**WORK INSTRUCTIONS**
Check each line of the records below for the string "avatar", then state how many lines contain it, with no other output.

+ + +

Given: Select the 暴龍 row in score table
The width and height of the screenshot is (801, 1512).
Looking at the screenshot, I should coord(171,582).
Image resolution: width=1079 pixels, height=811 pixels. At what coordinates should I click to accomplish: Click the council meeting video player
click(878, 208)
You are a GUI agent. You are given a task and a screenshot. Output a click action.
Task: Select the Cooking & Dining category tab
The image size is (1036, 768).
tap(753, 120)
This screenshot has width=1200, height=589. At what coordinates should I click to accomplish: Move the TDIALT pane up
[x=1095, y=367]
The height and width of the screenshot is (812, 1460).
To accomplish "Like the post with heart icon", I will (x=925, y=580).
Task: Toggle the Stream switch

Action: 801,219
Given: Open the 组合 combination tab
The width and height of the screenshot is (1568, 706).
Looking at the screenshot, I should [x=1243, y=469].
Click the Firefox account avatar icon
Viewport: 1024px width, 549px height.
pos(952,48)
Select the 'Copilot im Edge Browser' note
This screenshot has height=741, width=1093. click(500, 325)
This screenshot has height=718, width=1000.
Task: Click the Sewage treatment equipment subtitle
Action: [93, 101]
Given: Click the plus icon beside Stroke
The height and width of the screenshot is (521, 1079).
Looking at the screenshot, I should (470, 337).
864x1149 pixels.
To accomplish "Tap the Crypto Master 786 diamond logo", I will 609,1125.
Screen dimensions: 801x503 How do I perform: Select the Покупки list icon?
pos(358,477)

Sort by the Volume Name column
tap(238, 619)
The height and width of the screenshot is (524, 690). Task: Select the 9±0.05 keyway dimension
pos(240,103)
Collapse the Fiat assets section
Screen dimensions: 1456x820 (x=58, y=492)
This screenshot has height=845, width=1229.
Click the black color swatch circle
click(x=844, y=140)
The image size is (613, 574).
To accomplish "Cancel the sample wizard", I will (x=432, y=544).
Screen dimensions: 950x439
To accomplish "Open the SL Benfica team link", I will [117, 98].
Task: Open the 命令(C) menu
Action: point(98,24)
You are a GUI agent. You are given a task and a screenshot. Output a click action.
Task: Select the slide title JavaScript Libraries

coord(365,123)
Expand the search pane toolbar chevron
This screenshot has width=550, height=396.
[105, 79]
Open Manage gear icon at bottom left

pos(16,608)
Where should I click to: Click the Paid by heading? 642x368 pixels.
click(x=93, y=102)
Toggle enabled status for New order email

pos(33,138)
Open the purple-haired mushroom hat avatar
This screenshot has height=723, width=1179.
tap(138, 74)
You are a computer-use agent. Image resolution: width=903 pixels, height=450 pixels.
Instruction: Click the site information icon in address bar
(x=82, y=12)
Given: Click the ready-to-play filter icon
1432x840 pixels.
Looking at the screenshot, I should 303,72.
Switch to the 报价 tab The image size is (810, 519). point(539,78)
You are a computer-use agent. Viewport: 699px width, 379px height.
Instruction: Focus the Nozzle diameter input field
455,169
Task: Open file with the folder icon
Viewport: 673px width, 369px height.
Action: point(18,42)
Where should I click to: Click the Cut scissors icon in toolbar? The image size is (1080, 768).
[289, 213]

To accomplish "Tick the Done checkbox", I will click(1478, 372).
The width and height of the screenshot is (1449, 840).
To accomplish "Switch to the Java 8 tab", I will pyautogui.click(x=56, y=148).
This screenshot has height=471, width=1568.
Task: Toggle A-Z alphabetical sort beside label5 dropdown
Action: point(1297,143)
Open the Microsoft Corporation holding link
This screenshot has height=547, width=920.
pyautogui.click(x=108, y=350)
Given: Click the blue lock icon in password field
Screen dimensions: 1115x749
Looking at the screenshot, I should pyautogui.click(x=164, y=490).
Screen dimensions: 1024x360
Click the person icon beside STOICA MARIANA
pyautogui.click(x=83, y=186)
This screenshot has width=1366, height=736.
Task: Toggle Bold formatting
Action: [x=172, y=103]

+ + +

**OUTPUT BELOW**
2